# smoking when its super hot out



## brgbassmaster (Apr 19, 2015)

Ok so I been smoking about 5 yrs now. But have always lived in warm areas 75-85yr around. Now we recently got moved to phoenix. I know in summer it gets to 115 so e days and maybe hotter. Just curios if being hot outside like that affects the smoking process llikewhen its really cold. Thanks.


----------



## noboundaries (Apr 19, 2015)

Since you are coming from a 75-85 year round temp you won't notice anything at all compared to smoking in a cold environment, below freezing for example.  Heat flows from hot to cold, so when it is extremely cold outside heat will flow out of the smoker walls into the environment.  You have to use more fuel in a cold environment to keep the temps up in your smoker to maintain your target temp.  Insulating a smoker in a cold environment helps a lot.

When it is hot outside the heat flow out of your smoker into the environment is minimal, so smoke away!


----------



## cliffcarter (Apr 19, 2015)

You'll be using less fuel when the air temp is very hot.


----------



## noboundaries (Apr 19, 2015)

Input from my wife: "His smoker won't notice any difference, but his body sure will!"


----------



## brgbassmaster (Apr 19, 2015)

Haha good to know ill be using less fuel that's for sure and I love the wife's comment no boundaries. No more chilling outside while meat smokes. Watch it from the house lol. We need a pool.


----------



## sota d (Apr 19, 2015)

I find that I need more beer during summer smokes.


----------



## kihler (Apr 20, 2015)

I also live between Phoenix and Tucson. Summers here are hot, 115. The entire smoking and cooking process goes faster. I would say about 25 to 30 percent less time is needed. Just keep an eye on the meat internal temp.


----------



## wade (Apr 20, 2015)

Hot or cold smoking?


----------



## bmaddox (Apr 20, 2015)

It doesn't get that hot in Florida but it does get close to 100. As mentioned above, it will only help your smoker (unless you are cold smoking then you are out of luck).


----------



## atomicsmoke (Apr 20, 2015)

Wade said:


> Hot or cold smoking?


Lol


----------



## wade (Apr 20, 2015)

The reason I ask (and yes Atomic I was serious - tho I could not help the pun 
	

	
	
		
		



		
			






) is that it would make a big difference. If you are hot smoking it would simply be a case of adjusting the heat of the coals to maintain the desired temperature. With cold smoking though there is potentially a real problem depending on where the smoker is located. As it happens, today I was logging the internal temperature of my smoker and for most of the day it was in the shade. At about 3 pm though the sun was in a position where it shone directly on the smoker itself













Smoker in Sun.jpg



__ wade
__ Apr 20, 2015






For most of the day, whilst the smoker was in the shade, the IT was only about 2-3 Deg F hotter than outside. However as soon as the sun was able to shine directly on it the IT increased to 10 Deg F above the outside temperature. This logging was purely to see the effect of the sun and there was no fire and no smoke generator present.

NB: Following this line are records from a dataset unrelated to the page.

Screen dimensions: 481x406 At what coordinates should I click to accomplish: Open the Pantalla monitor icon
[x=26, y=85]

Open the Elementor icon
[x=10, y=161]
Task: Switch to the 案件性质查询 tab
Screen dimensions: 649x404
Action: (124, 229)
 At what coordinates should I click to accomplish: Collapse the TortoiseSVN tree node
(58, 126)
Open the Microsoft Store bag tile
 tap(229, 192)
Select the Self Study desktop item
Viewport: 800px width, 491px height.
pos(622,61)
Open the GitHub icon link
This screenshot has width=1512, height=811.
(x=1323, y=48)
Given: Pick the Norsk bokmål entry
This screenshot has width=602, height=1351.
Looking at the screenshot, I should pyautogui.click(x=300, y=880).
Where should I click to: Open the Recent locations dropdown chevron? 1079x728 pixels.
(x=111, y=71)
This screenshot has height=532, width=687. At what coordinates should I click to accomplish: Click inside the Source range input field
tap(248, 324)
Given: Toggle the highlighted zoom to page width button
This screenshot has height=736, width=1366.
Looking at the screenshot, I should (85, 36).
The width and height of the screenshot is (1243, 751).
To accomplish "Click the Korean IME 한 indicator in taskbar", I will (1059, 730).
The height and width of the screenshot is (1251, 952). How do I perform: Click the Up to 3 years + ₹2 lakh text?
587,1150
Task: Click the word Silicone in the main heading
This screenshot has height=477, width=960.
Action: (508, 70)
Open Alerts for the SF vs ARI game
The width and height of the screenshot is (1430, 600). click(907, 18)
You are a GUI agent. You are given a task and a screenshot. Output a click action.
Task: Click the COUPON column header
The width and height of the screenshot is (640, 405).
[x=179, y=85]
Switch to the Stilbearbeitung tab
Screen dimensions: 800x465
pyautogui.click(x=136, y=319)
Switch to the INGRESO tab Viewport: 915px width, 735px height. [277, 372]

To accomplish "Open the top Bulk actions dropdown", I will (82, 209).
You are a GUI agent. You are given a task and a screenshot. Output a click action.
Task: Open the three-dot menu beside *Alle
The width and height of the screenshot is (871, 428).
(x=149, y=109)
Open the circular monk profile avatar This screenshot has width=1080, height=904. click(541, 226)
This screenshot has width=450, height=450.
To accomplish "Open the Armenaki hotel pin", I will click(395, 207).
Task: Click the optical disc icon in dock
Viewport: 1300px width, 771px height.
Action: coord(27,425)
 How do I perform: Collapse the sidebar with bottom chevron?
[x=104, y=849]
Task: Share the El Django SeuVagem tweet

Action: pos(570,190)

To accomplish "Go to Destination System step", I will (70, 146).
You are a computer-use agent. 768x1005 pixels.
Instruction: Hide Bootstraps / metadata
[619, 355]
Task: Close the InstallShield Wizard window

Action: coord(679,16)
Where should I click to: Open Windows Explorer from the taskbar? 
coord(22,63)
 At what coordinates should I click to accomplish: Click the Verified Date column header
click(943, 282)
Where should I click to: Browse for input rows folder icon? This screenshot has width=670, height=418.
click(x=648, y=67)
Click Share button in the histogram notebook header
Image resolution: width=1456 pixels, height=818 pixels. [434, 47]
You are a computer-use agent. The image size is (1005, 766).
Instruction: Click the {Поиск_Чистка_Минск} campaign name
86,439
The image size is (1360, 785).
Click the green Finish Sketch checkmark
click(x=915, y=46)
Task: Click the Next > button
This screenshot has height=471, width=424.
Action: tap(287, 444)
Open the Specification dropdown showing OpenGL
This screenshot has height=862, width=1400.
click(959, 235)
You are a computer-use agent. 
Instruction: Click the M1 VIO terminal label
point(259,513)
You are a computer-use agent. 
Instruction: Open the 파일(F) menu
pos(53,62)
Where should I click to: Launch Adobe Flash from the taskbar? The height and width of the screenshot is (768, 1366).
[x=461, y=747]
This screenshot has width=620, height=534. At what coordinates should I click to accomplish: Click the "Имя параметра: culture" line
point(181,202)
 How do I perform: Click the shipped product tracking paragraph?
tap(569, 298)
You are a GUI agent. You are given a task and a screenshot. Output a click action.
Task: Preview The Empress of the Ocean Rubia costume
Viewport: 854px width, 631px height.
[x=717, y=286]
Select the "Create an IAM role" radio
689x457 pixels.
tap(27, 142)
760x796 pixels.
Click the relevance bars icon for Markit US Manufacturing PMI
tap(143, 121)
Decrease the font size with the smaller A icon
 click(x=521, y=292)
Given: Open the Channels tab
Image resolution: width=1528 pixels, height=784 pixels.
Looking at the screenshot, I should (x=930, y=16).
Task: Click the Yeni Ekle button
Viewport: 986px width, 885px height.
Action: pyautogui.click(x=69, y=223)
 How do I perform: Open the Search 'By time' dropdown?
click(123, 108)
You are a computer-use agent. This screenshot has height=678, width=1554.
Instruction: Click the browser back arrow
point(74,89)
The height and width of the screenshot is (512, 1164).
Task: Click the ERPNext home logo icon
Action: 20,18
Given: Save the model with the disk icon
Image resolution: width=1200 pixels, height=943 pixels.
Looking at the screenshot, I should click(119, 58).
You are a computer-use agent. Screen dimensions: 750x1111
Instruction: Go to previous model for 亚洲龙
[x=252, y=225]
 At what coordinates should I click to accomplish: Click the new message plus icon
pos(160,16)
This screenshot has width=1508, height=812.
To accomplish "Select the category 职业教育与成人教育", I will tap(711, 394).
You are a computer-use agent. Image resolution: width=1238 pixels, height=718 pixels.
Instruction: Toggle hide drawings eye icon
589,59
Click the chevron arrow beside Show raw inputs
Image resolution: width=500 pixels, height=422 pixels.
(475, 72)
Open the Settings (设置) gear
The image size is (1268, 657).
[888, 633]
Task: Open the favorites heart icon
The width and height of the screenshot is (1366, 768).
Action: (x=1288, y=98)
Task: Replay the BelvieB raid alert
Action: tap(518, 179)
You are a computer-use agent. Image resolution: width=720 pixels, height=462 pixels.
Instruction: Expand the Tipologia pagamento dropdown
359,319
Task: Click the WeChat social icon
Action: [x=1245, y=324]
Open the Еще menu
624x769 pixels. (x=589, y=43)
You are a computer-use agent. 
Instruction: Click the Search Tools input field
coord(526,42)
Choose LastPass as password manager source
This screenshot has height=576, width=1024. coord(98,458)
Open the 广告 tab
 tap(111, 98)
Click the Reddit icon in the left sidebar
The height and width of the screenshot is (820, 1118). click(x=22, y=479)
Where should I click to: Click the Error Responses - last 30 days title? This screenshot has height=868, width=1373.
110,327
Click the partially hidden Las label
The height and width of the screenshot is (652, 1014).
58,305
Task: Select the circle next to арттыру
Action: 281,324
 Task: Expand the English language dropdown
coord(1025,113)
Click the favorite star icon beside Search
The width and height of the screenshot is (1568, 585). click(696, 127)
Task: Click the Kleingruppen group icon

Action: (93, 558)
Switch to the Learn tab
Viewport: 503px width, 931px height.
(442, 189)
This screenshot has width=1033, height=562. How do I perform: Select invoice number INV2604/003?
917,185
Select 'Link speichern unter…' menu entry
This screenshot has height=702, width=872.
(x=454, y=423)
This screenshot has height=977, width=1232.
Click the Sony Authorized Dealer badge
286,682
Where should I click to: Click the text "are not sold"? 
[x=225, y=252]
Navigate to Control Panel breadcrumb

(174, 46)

Sun effect on Smoker IT Deg F.PNG



__ wade
__ Apr 20, 2015






Now this was a reflective stainless steel smoker on a relatively average UK spring day. If this was a black smoker in midsummer on a hot day (e.g. in Phoenix) then the IT temperature differential is likely to get a great deal larger. Then the safety of the food when "cold" smoking would need to be the prime consideration.


----------



## wade (Apr 20, 2015)

Sorry - I know logging the temperatures in your smoker with nothing in it is sad ... but what can I say


----------



## kihler (Apr 20, 2015)

Cold smoking in the summer in the Phoenix area would be very hard. When it's 115 outside, the internal temp in cars and smokers can get up 150 or more. In the summer, buy your cold smoked items at the store.


----------



## pops6927 (Apr 20, 2015)

In my smokehouse when it's 110° outside, it's ave. 130° inside the smokehouse (75° in my livingroom; if not, we're in a hotel, lol!).  No cold smoking in the summer!  In the winter, when it's 50° out, I do my cheeses, vegetables, etc. with just the AMNPS, nothing else and inside the smokehouse; hot smoking in the mailbox, but even then in the summer the pellets sometimes combust, so I just use chunks in the iron pan on the burner when the sun is shining on the mailbox.


----------



## gary s (Apr 20, 2015)

I'm with Pop's.    Here in East Texas it gets pretty hot. I positioned my smoker so I can see it and the temp gauge from my recliner it's a cool 72 º in our house

Gary


----------



## mummel (Apr 20, 2015)

What about humidity?  I read that Huffington post article about "the stall", and how evaporation of the moisture in the meat affects cook times.  Do you think going from Florida to Phoenix will decrease the stall time?


----------



## mummel (Apr 20, 2015)

Wade said:


> The reason I ask (and yes Atomic I was serious - tho I could not help the pun
> 
> 
> 
> ...


What device gave you this chart?  Very cool.


----------



## wade (Apr 20, 2015)

I use a ThermaData Logger TCD

http://thermoworks.com/products/logger/thermadata/thermadata_thermocouple.html

They will record 2 channels simultaniously and there is free software to produce the graphs or export the data to Excel or CSV. I have set mine to recod the temperature every 60 seconds however this is configurable. When cooking something like a pork shoulder it is good to be able to see what has actually been happening in smoker and meat during the smoke. You could use it instead of a Maverick however, as the TCD does not have a remote wireless receiver, I usually use it in addition.













ProbesAttached.jpg



__ wade
__ Apr 20, 2015


----------



## mummel (Apr 21, 2015)

Cool thanks.


----------